> **EXERCISE DETAILS**
Throughout the material, count the lines with the word "section" in them, and answer with only the figure.

> **EXTRACTED RECORDS**
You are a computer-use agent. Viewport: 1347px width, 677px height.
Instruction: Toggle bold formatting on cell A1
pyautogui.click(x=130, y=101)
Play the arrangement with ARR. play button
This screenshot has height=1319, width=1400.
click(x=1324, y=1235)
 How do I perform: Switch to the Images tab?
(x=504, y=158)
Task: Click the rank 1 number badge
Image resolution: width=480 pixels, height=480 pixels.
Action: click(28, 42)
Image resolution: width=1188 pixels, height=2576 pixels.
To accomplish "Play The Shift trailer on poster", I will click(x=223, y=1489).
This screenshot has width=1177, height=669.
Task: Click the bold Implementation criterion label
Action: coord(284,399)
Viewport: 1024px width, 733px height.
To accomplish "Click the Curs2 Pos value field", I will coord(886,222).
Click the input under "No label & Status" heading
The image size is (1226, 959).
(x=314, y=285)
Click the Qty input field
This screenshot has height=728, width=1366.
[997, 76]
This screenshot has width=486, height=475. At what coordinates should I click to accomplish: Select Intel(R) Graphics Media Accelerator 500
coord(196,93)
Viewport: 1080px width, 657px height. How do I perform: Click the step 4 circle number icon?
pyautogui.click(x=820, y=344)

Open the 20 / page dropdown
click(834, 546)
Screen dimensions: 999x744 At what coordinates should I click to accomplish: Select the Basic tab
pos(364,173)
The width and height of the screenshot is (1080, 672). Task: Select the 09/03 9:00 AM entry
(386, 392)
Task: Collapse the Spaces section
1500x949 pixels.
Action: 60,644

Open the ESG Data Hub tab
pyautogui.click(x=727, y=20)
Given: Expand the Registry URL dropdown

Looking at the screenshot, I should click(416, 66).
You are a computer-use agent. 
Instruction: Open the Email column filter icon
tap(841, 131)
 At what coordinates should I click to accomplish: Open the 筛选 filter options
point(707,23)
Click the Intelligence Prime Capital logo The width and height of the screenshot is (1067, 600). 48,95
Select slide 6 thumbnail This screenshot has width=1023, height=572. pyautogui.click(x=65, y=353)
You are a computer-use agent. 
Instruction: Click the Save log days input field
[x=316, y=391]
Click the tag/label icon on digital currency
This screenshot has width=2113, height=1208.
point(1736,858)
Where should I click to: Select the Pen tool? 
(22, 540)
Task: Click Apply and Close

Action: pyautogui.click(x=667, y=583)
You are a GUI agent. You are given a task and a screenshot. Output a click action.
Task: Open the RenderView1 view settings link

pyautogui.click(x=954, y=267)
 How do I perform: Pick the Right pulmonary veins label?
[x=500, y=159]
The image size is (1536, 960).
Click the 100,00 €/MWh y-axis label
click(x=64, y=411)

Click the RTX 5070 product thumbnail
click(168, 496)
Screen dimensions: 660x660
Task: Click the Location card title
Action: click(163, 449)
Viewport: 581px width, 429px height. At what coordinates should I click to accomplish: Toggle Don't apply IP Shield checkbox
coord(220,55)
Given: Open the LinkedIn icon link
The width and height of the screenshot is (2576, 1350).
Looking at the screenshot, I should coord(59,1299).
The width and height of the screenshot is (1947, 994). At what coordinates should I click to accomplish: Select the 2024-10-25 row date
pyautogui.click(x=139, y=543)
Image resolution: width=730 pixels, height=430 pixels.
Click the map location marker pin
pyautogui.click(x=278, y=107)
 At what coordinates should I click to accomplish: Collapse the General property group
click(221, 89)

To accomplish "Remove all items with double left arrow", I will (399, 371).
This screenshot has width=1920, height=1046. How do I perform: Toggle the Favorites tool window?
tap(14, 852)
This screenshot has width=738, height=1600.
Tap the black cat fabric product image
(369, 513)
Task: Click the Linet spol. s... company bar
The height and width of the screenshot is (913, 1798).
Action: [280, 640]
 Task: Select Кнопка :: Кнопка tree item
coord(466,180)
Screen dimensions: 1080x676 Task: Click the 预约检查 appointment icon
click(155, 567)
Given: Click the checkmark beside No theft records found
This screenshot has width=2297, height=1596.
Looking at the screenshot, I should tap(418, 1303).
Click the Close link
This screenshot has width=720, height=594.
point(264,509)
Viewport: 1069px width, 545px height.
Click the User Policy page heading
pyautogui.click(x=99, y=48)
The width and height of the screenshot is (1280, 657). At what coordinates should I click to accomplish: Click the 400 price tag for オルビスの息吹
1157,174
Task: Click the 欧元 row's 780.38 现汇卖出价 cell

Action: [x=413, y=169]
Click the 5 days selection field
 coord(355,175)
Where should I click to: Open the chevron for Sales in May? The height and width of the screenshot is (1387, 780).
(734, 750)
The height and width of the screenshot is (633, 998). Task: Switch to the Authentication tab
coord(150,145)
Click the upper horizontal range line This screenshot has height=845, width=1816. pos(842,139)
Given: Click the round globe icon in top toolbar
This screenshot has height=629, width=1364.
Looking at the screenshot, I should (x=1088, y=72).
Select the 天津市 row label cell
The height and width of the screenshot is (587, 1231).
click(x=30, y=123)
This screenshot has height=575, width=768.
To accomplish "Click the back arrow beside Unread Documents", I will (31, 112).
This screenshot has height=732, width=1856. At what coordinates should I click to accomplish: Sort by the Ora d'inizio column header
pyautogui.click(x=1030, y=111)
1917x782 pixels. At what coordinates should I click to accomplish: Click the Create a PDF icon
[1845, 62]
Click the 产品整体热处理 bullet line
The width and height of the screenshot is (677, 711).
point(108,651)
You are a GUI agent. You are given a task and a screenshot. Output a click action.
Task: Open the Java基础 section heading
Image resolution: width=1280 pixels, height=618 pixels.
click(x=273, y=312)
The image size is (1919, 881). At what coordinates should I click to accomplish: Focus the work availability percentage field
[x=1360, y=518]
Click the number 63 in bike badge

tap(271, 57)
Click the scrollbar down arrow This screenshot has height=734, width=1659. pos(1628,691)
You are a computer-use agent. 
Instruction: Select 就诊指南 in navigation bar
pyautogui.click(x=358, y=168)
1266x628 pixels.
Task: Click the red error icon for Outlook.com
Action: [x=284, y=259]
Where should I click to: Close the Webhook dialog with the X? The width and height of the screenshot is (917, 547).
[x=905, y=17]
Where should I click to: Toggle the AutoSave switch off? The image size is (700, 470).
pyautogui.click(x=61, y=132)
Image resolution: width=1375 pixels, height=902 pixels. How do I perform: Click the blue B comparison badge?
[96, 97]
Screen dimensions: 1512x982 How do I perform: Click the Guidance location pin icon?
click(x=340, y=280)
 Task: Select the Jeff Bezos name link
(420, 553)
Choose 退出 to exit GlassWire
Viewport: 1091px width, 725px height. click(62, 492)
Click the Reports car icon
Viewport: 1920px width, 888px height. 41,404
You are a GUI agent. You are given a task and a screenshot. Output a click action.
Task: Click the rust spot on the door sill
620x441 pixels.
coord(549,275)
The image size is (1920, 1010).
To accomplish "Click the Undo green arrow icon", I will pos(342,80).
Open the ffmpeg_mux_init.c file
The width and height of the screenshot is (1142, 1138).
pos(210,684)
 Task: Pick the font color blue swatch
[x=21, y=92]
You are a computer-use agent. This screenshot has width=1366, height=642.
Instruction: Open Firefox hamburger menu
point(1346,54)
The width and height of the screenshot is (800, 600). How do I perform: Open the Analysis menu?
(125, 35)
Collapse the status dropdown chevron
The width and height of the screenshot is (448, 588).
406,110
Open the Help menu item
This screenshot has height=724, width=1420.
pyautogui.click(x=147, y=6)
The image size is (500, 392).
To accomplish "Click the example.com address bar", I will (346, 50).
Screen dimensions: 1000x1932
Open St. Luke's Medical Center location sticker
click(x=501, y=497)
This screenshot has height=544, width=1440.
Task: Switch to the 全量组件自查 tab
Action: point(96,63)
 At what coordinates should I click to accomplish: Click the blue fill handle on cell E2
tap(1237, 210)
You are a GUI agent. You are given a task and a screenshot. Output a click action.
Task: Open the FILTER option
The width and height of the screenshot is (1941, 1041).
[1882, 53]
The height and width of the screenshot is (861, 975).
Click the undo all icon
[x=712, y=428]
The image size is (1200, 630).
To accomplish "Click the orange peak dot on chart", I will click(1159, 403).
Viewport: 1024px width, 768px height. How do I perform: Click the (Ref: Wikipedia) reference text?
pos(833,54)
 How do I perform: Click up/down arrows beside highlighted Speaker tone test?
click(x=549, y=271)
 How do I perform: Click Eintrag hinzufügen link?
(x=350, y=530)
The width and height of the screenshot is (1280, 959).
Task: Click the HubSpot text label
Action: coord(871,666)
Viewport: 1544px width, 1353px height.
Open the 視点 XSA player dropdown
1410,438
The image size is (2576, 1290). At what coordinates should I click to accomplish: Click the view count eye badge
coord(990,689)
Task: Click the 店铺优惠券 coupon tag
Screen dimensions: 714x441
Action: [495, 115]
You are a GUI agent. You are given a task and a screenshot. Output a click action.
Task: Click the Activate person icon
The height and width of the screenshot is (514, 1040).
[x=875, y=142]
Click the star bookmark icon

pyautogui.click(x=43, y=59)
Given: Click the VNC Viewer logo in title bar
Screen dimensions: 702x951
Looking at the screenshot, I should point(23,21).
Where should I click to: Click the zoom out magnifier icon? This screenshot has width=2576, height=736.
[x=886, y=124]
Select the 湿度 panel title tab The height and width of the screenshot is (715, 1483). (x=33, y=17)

> **RESPONSE AREA**
2